* Instructions to follow *
This exercise calls for the line with "The image size is (1377, 529).", the line with "You are a computer-use agent. The", and all lines between them in the material below, output exactly and with no other lines.

* Excerpted records *

####################

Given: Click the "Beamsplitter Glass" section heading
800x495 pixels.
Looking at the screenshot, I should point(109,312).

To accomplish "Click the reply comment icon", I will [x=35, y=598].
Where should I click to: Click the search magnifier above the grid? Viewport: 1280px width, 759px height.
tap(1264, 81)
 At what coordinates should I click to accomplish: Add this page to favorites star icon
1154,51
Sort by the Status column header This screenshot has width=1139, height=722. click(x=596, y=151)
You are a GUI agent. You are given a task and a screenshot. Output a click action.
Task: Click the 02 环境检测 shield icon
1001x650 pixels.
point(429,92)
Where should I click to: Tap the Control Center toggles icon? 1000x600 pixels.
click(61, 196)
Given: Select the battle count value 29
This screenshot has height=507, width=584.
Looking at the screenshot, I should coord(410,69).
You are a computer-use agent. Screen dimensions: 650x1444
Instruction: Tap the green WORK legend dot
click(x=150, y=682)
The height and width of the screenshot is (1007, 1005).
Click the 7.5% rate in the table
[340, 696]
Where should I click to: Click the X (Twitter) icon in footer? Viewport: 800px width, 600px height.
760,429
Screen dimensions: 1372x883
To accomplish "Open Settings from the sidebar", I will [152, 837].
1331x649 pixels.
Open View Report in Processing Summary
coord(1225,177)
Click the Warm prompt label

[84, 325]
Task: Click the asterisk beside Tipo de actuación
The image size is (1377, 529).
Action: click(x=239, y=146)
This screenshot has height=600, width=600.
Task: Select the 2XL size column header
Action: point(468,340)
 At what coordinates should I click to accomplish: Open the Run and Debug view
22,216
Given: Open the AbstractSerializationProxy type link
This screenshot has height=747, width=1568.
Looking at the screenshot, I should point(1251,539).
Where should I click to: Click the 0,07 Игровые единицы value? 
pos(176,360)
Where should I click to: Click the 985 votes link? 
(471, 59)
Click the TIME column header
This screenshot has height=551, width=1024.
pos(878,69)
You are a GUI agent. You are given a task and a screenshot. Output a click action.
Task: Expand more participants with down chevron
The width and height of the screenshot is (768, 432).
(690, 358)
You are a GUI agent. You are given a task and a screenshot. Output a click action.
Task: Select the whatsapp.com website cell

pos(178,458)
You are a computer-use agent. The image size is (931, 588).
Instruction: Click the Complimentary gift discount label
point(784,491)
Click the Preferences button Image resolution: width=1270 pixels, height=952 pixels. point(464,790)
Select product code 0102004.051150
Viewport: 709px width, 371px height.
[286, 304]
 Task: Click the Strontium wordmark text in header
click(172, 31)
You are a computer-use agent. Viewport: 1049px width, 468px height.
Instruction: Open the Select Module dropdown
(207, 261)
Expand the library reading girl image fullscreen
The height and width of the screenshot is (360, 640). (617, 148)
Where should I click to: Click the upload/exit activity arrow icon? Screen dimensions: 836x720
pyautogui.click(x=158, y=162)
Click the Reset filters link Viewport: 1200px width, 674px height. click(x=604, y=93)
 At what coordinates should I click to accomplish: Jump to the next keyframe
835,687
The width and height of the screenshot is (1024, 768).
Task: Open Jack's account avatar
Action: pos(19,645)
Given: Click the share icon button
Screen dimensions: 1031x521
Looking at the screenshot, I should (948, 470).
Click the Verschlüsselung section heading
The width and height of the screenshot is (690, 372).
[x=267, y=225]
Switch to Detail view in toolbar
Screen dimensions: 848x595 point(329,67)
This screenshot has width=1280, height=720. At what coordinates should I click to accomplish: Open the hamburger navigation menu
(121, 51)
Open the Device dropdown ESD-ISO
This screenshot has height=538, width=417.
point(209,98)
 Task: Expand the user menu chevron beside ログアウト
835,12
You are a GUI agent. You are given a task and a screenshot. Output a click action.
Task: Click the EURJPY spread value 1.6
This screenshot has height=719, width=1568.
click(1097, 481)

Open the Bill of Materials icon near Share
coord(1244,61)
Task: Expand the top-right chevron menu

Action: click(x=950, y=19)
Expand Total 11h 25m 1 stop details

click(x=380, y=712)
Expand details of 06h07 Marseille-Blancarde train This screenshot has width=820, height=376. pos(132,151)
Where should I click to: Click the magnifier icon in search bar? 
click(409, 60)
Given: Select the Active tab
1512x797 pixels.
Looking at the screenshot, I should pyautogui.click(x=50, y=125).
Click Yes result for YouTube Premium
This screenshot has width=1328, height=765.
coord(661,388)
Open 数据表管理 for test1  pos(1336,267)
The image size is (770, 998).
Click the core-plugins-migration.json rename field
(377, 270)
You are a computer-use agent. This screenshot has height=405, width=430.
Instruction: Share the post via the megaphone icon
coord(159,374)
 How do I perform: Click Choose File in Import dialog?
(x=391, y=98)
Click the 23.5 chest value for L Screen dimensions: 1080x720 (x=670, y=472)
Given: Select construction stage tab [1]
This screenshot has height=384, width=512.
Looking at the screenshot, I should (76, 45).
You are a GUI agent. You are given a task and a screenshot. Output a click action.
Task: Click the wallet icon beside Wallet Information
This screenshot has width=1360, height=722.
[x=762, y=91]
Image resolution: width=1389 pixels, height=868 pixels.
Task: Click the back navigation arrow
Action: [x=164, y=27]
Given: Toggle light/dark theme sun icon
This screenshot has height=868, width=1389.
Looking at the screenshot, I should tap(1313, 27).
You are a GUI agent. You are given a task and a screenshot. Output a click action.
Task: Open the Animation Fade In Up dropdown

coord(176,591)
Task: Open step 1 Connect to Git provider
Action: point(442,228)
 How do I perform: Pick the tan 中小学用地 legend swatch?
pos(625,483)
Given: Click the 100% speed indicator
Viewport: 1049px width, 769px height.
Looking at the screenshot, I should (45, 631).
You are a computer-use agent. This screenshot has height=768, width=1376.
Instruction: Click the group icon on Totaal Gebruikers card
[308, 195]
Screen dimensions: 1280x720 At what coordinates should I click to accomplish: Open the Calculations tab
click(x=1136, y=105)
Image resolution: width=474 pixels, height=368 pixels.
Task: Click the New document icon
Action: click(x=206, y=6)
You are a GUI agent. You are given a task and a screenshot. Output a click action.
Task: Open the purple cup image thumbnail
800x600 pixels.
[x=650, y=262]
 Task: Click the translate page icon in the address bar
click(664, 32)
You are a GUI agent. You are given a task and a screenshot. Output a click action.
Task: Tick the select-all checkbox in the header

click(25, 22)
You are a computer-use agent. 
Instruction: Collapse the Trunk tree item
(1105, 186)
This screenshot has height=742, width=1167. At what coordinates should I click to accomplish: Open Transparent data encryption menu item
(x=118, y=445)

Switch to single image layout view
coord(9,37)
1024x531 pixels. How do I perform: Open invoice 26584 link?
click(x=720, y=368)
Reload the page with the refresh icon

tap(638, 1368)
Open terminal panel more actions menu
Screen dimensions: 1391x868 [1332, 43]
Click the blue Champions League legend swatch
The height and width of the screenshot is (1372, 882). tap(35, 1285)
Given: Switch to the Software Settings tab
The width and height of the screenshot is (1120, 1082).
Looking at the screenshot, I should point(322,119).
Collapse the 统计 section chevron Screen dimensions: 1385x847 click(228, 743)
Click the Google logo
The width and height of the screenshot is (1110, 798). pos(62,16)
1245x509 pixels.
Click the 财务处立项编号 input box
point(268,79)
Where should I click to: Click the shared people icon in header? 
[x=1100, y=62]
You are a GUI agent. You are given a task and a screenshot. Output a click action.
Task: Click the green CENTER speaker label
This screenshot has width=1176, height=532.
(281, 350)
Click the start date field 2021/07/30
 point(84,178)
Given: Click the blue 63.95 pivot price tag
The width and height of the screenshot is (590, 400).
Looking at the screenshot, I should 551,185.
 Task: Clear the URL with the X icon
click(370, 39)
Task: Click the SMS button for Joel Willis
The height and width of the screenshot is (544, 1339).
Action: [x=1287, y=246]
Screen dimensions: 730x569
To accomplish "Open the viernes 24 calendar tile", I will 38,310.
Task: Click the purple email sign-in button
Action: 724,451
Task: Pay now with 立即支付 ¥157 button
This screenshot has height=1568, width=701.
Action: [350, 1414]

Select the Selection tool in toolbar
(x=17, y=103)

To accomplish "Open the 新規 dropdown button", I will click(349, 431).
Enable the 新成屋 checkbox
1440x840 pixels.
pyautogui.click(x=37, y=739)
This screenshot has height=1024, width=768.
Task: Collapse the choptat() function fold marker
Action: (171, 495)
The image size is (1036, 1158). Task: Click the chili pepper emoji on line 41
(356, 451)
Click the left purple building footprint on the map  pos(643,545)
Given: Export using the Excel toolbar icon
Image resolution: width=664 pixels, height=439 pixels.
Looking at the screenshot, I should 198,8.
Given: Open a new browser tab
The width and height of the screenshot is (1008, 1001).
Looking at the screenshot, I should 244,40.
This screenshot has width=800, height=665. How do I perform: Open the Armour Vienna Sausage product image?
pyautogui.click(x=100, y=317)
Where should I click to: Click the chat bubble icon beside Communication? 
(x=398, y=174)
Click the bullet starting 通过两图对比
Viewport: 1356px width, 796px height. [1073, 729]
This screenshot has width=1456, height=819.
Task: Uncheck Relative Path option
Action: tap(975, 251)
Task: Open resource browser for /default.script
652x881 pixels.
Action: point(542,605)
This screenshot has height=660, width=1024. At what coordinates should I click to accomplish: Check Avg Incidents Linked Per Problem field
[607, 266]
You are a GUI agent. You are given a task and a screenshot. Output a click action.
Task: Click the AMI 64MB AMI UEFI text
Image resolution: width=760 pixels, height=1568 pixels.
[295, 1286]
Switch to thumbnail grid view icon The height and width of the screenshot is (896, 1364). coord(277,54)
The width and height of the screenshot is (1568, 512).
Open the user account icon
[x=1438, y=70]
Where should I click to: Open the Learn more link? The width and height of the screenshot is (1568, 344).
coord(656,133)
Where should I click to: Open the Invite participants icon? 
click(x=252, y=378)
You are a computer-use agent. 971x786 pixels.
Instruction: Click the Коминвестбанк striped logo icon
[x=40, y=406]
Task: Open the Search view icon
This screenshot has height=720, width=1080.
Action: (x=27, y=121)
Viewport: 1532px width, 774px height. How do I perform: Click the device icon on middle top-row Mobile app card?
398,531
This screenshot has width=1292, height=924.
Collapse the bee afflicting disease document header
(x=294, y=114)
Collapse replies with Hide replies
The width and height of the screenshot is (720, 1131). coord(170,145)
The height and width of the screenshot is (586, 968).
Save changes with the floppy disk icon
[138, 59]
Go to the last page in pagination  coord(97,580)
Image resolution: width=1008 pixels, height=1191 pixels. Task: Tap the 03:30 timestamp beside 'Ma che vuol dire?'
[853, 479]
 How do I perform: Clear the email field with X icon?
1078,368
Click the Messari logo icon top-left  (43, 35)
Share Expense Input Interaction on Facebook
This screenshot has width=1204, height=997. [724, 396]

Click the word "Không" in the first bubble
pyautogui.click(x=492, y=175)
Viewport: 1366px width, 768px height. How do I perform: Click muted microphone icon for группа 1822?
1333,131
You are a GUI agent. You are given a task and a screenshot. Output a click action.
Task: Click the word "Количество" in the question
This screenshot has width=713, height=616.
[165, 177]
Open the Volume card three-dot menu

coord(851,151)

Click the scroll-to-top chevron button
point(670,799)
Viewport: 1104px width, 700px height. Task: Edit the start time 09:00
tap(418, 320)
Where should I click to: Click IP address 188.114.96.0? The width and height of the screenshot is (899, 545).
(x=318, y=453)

####################

* Result *
The image size is (1377, 529).
Action: click(x=239, y=146)
This screenshot has height=600, width=600.
Task: Select the 2XL size column header
Action: point(468,340)
 At what coordinates should I click to accomplish: Open the Run and Debug view
22,216
Given: Open the AbstractSerializationProxy type link
This screenshot has height=747, width=1568.
Looking at the screenshot, I should point(1251,539).
Where should I click to: Click the 0,07 Игровые единицы value? 
pos(176,360)
Where should I click to: Click the 985 votes link? 
(471, 59)
Click the TIME column header
This screenshot has height=551, width=1024.
pos(878,69)
You are a GUI agent. You are given a task and a screenshot. Output a click action.
Task: Expand more participants with down chevron
The width and height of the screenshot is (768, 432).
(690, 358)
You are a GUI agent. You are given a task and a screenshot. Output a click action.
Task: Select the whatsapp.com website cell

pos(178,458)
You are a computer-use agent. The image size is (931, 588).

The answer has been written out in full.